SAN FRANCISO (CN) – A federal judge tossed the bulk of Chevron’s malicious prosecution claims against a Massachusetts attorney who represented Ecuadorians in an environmental pollution lawsuit. The only claim to survive accuses the lawyer of pursuing the case despite knowing that one of his clients did not have breast cancer.
Cristobal Bonifaz and his firm represented Ecuadorians in a lawsuit accusing Texaco, a Chevron affiliate, of contaminating Amazon rain forests while searching and drilling for oil. The plaintiffs allegedly got cancer from living in areas contaminated by petroleum.
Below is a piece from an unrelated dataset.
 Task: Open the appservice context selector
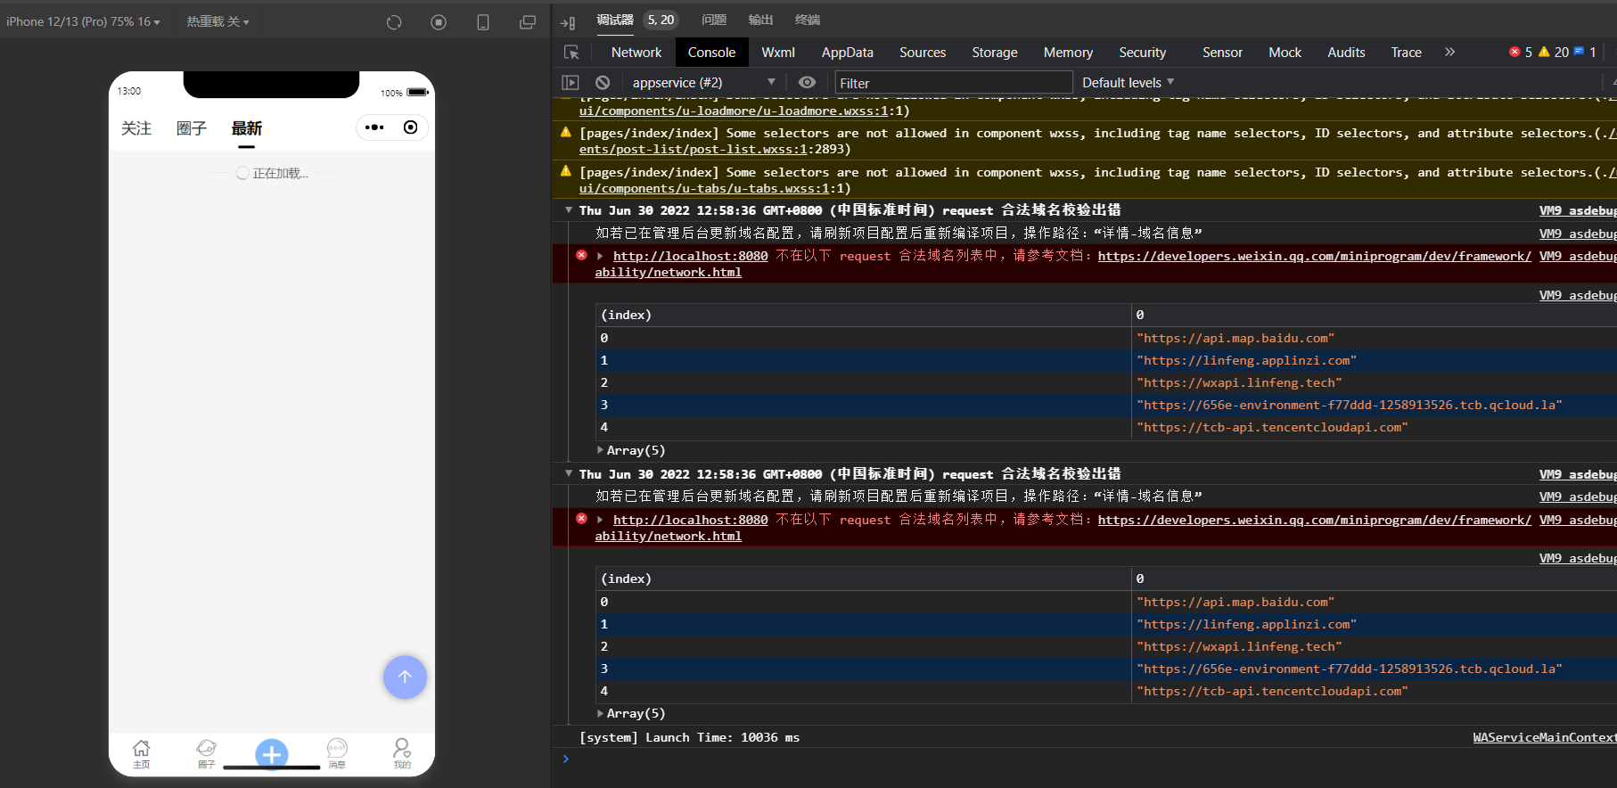click(702, 82)
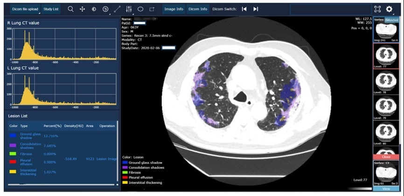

Chevron claimed that Bonifaz filed the lawsuit as part of an extortion scheme. After being dropped as the lawyer in a similar suit filed in Lago Agrio, Ecuador, he sued in the United States “as a threat to the money and political power” that the Lago Agrio plaintiffs would gain, Chevron claimed.
Bonifaz asked U.S. District Judge Claudia Wilken to strike Chevron’s malicious prosecution claims, saying they violated California anti-SLAPP law, which bars strategic lawsuits against public participation.
Wilken largely granted the motion, but allowed a single claim to proceed: that Bonifaz knew one of his clients, Luisa Maribel Jame Gonzales, did not have breast cancer, but pursued her claim, anyway.
Bonifaz acknowledged that Jame had told his co-counsel that she did not have cancer, but he insisted that he still had probable cause to pursue her claims.
The judge disagreed, saying the admission “demonstrates that Chevron’s action could have some merit.”
“If Bonifaz knew that Ms. Jame did not actually have cancer, he would have lacked
probable cause to continue Ms. Jame’s suit,” Wilken wrote.
“His substantial role in the litigation and the significance of Ms. Jame’s admission warrant affording Chevron the opportunity to conduct discovery on whether Bonifaz knew of Ms. Jame’s statement to [co-counsel].”
Chevron otherwise failed to prove that Bonifaz filed the lawsuit maliciously, the judge concluded.